*Exercices à réaliser:*
[A] Reproduisez fidèlement la notice sur Raymond Chandler, de "Né à Chicago." jusqu'à "Etats-Unis en 1912.".
[B] Dans la notice sur Raymond Chandler, relevez tous les romans cités comme parus après The big sleep, chacun avec son année de publication.
[C] D'après la notice sur Raymond Chandler, dans quelle revue et en quelle année paraît sa première nouvelle ?

══ Extrait du texte ══

Raymond CHANDLER ( 1888-1959)
Né à Chicago. Père architecte. Ses parents divorcent alors qu'il a sept ans. Sa mère, Irlandaise, l'emmène en Angleterre en 1896. Education à Dulwich College jusqu'en 1905. séjour d'un an en France. Détour par l'Allemagne, puis retour en Angleterre. Publie son premier poème à l'âge de dix-neuf ans.
Après avoir réussi le concours des Affaires étrangères, entre à l'Amirauté. démissionne au bout de six mois. Journaliste au Spectator et à la Westminster Gazette. Rentre aux Etats-Unis en 1912.
En 1914, il rejoint le Canada et "the Gordon Highlanders", régiment qui l'entraîne sur le front français. Retour en Californie en 1919. Reporter au Daily Express de Los Angeles, puis administrateur de petites sociétés de pétrolières. En 1924, il épouse Pearl Cecily Bowen, son aînée de dix-sept ans. La crise de 1929 le prive de son travail.
Il se met à lire des "pulps", et en conclut qu'écrire pour eux "serait le bon moyen d'écrire de la fiction tout en gagnant un peu d'argent en même temps".

Il publie sa première nouvelle dans Black Mask en 1933. Il connaît la renommée en 1939 avec son premier roman, The big sleep. Suivent Farewell my lovely (1940), The high window (1942), The lady in the lake (1943), The little sister (1949), The long goodbye (1953), Playback (1958). Il meurt en laissant inachevé un huitième roman : The poodle spring story. Huit romans, trois dizaines de nouvelles, six scénarios, l'oeuvre de Chandler, quantitativement parlant, n'est pas importante. (...) il se trouve être l'un des deux (l'autre étant Dashiell Hammett) plus grands auteurs de romans noirs, et Philip Marlowe, son personnage fétiche, le détective privé le plus célèbre de la littérature mondiale.

(...)

François Guérif (1980)

═══
══ Données affichées ══

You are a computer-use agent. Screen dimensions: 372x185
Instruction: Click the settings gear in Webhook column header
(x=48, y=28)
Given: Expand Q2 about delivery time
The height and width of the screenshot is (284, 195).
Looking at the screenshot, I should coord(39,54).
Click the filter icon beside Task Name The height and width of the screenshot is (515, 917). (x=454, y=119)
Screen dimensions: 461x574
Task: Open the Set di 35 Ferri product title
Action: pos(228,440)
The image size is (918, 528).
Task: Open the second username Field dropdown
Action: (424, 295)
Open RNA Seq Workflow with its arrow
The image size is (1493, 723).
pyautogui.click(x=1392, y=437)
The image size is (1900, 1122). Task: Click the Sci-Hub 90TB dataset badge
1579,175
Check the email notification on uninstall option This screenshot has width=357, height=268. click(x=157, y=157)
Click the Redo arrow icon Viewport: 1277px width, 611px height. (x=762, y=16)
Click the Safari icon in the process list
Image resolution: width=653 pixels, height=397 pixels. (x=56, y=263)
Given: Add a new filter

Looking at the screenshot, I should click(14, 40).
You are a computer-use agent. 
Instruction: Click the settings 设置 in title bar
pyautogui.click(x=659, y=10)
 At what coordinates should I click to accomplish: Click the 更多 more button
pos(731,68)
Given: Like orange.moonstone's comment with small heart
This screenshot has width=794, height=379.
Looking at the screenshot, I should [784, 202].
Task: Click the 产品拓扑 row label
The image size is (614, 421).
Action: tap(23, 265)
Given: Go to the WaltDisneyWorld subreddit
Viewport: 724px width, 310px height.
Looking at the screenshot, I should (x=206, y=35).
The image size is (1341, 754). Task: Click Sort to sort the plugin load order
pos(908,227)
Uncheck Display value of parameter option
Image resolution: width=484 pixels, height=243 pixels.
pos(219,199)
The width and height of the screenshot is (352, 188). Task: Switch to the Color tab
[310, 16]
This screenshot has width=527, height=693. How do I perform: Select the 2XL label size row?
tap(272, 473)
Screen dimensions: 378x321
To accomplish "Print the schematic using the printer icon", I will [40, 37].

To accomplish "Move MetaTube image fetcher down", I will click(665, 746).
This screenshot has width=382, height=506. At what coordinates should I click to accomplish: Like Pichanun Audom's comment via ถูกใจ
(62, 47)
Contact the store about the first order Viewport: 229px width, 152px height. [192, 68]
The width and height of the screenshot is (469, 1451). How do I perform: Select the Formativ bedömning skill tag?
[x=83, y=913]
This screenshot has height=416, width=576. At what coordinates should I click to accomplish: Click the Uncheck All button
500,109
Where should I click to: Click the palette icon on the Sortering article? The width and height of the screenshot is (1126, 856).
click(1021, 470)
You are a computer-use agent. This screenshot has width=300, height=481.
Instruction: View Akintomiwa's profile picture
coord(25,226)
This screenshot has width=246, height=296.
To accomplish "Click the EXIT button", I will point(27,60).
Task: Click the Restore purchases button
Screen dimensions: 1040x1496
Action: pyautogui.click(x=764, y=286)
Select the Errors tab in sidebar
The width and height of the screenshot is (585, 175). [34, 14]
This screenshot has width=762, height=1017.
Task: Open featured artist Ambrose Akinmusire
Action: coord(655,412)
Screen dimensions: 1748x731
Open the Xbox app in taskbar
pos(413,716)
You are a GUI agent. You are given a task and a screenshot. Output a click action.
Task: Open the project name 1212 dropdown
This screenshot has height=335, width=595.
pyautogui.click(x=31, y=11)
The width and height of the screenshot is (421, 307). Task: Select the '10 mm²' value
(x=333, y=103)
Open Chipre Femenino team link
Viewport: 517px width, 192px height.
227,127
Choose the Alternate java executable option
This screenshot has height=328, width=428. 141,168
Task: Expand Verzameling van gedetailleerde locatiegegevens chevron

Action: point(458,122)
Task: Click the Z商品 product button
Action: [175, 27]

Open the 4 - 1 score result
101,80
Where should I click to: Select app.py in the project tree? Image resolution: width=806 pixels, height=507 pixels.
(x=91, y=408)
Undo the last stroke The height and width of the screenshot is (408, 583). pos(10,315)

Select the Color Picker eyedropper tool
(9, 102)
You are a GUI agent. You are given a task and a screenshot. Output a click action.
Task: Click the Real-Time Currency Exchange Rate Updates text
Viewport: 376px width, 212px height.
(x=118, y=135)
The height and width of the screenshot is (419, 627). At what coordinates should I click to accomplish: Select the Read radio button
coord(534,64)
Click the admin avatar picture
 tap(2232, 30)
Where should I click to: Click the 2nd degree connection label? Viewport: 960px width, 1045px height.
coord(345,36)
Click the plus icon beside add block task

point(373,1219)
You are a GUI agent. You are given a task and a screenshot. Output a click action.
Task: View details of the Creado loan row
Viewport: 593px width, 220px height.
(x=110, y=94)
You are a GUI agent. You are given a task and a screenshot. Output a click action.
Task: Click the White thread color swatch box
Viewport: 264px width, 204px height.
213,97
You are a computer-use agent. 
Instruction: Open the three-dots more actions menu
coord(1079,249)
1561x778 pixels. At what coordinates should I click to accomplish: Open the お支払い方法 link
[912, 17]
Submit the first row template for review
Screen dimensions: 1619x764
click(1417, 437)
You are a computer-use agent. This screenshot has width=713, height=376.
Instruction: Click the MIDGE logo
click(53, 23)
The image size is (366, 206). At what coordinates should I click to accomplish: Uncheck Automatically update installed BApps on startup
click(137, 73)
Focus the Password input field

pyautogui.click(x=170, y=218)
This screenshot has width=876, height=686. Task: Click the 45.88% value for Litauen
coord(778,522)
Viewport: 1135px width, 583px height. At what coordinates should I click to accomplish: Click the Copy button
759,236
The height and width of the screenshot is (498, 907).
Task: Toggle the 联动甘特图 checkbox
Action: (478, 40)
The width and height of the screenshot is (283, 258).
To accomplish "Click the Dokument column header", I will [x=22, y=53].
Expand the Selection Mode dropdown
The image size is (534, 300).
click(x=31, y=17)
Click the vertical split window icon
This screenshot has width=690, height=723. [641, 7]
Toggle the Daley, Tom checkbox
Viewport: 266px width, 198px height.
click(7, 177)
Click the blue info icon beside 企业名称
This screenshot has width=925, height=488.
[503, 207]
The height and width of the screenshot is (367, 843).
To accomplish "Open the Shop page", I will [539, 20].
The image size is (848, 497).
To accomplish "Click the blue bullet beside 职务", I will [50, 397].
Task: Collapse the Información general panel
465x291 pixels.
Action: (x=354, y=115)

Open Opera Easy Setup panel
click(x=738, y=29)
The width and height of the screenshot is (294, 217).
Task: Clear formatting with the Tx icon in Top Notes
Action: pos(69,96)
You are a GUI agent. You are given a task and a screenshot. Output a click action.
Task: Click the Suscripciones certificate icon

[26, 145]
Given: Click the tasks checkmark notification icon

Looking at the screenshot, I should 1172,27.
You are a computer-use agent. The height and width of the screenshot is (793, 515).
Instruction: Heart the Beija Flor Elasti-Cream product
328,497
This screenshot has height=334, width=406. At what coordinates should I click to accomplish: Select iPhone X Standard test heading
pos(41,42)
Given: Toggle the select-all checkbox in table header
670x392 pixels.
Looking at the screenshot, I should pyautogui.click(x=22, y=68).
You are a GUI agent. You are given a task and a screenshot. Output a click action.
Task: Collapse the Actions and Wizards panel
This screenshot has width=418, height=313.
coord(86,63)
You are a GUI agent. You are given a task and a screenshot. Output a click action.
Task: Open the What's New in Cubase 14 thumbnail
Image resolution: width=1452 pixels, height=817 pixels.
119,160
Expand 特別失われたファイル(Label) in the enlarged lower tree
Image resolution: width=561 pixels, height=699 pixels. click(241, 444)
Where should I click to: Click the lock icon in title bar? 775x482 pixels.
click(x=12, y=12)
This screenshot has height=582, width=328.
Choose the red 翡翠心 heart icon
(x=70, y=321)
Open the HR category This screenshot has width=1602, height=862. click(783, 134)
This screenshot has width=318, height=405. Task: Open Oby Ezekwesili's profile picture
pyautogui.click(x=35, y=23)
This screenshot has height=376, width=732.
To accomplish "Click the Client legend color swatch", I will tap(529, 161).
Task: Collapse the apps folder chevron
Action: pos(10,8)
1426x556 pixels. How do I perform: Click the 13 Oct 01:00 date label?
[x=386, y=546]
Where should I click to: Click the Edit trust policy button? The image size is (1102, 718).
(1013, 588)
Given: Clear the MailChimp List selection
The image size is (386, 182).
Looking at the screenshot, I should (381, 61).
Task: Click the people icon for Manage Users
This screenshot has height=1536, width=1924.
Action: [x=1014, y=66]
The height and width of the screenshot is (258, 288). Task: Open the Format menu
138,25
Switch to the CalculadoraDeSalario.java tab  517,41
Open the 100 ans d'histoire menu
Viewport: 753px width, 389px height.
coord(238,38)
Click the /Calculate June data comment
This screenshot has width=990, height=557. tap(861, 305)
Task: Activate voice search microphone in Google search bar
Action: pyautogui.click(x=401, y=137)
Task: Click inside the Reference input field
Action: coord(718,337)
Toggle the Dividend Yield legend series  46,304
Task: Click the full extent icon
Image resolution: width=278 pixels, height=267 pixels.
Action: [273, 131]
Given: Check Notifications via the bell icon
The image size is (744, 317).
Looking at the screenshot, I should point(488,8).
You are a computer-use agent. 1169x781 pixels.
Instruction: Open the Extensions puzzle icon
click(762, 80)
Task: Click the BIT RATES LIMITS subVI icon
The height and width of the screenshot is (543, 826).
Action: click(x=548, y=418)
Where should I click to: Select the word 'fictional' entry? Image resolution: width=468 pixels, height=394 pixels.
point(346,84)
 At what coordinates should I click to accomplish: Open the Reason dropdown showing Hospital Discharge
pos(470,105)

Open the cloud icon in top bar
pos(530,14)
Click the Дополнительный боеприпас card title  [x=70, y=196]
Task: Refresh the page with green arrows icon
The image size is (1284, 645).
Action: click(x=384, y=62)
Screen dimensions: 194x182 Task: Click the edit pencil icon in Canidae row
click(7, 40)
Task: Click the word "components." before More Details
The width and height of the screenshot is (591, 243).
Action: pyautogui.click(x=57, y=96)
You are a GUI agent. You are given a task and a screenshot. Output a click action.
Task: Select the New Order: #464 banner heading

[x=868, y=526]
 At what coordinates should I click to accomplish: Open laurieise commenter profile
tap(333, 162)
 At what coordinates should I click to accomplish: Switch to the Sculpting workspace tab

═══

*Résultats dans l'ordre:*
[A]
Né à Chicago. Père architecte. Ses parents divorcent alors qu'il a sept ans. Sa mère, Irlandaise, l'emmène en Angleterre en 1896. Education à Dulwich College jusqu'en 1905. séjour d'un an en France. Détour par l'Allemagne, puis retour en Angleterre. Publie son premier poème à l'âge de dix-neuf ans.
Après avoir réussi le concours des Affaires étrangères, entre à l'Amirauté. démissionne au bout de six mois. Journaliste au Spectator et à la Westminster Gazette. Rentre aux Etats-Unis en 1912.

[B]
Farewell my lovely (1940)
The high window (1942)
The lady in the lake (1943)
The little sister (1949)
The long goodbye (1953)
Playback (1958)

[C] Dans Black Mask, en 1933.